Eight years after he took up the case, Sadayan's former lawyer Subhas Anandan died from heart failure in January 2015 at the age of 67. His second and last book, It's Easy to Cry, was posthumously published in October 2015, nine months after his death. Anandan, who finished writing his book prior to his death, mentioned the case of Sadayan Ajmeershah, and he admitted that he did not originally represent Sadayan during his trial, and it was his old friend and fellow lawyer Peter Fernando who handled Sadayan's case and helped Sadayan to get his murder charge reduced to manslaughter. Anandan stated that prior to Sadayan's sentencing, Sadayan's father sought his help to take over the case and represent his son in mitigation and sentencing, and Anandan asked that he could only accept the case on the condition that Fernando was retained as Sadayan's counsel as well, and the compromise was accepted by Sadayan's father.

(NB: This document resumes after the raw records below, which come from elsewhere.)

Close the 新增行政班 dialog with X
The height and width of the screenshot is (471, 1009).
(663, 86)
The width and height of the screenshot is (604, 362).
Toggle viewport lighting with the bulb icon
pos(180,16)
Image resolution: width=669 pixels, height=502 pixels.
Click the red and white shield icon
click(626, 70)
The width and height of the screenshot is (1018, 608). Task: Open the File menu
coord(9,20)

Anandan found that Sadayan was a "pleasant man" on his first meeting but he was most surprised when Sadayan wrote a handwritten letter to acknowledge his guilt and his wish to repay his father's love, which he regretted not knowing earlier. Anandan stated that he originally persuaded the judge to refrain from imposing life imprisonment and mete out a jail term of ten years, but after receiving the letter, Justice Tay Yong Kwang was touched to see Sadayan's letter and hence made the exception of taking away one year from Anandan's proposed sentence, and allowed Sadayan to serve only nine years in jail. Anandan also revealed that Sadayan was grateful towards Anandan for charging him a nominal fee since his family was not well-to-do, and he wanted to donate his kidney to Anandan to repay him, but Anandan declined to accept Sadayan's kidney and said that he represented Sadayan to not get his kidney but only to help a man who did wrong due to circumstances, and advised Sadayan to keep his promise to reform and be filial for his father. Anandan also stated that he hoped society could be more compassionate to ex-convicts like Sadayan, who all wanted to turn over a new leaf and be less judgemental.

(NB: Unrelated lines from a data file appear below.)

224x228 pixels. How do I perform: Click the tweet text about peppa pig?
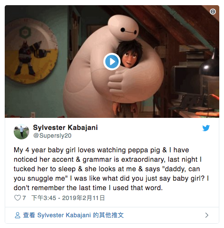click(111, 169)
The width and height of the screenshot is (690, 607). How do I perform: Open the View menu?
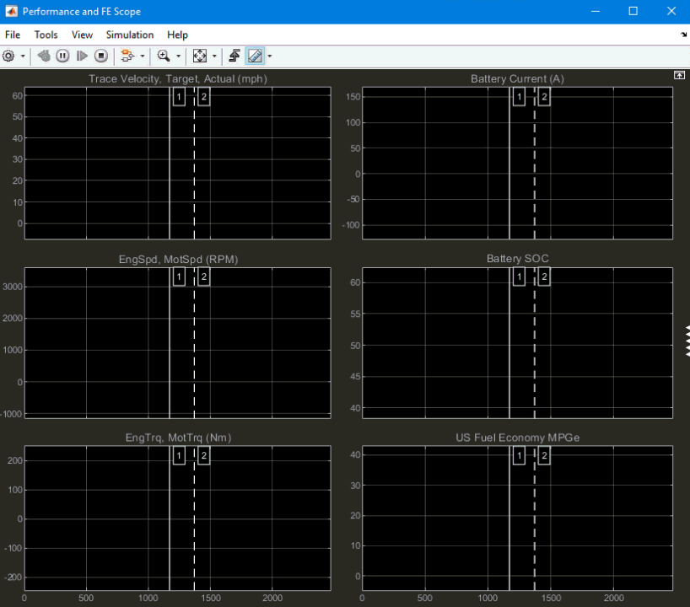coord(82,35)
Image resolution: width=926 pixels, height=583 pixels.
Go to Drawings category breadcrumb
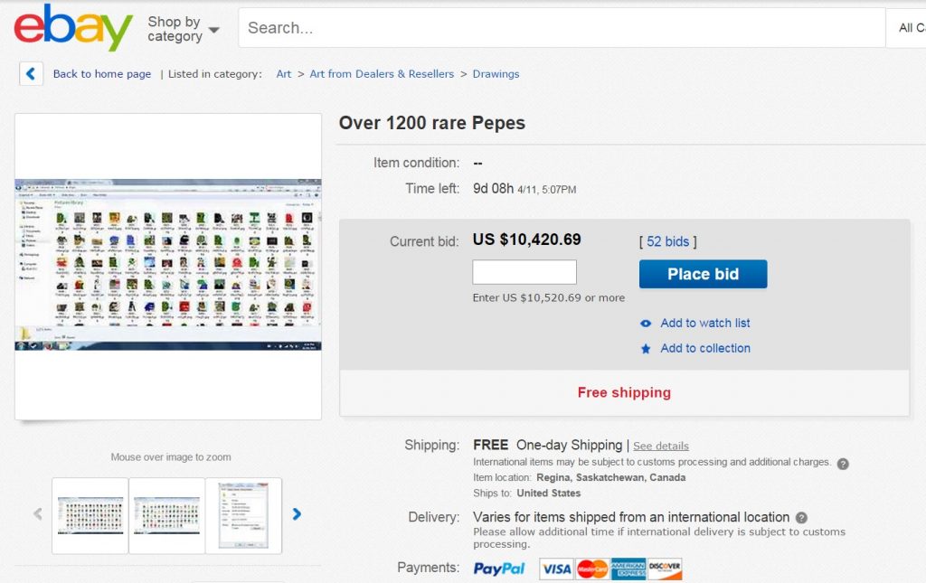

In 2014, an education bursary award for ex-offenders was established in the name of Anandan and it aimed to help ex-offenders to re-integrate into society. In 2019, four years after the death of Anandan, a launch ceremony relating to the bursary was held to hold remembrance of the late Anandan's legacy. Senior Minister for Law Edwin Tong, who made a speech during the ceremony, brought up the case of Sadayan Ajmeershah as one of Anandan's iconic cases where he dedicated himself to his belief of second chances by submitting a mitigation plea to avoid a possible life sentence for Sadayan. Minister Tong stated that Anandan's legacy lived on as many of the ex-offenders who were Anandan's former clients had worked hard to make their lives better and wisely used their second chances in life, and he stated that the fund and other future measures could help to build a more compassionate society to help ex-convicts to re-integrate and undergo rehabilitation to keep them out of a life of crime.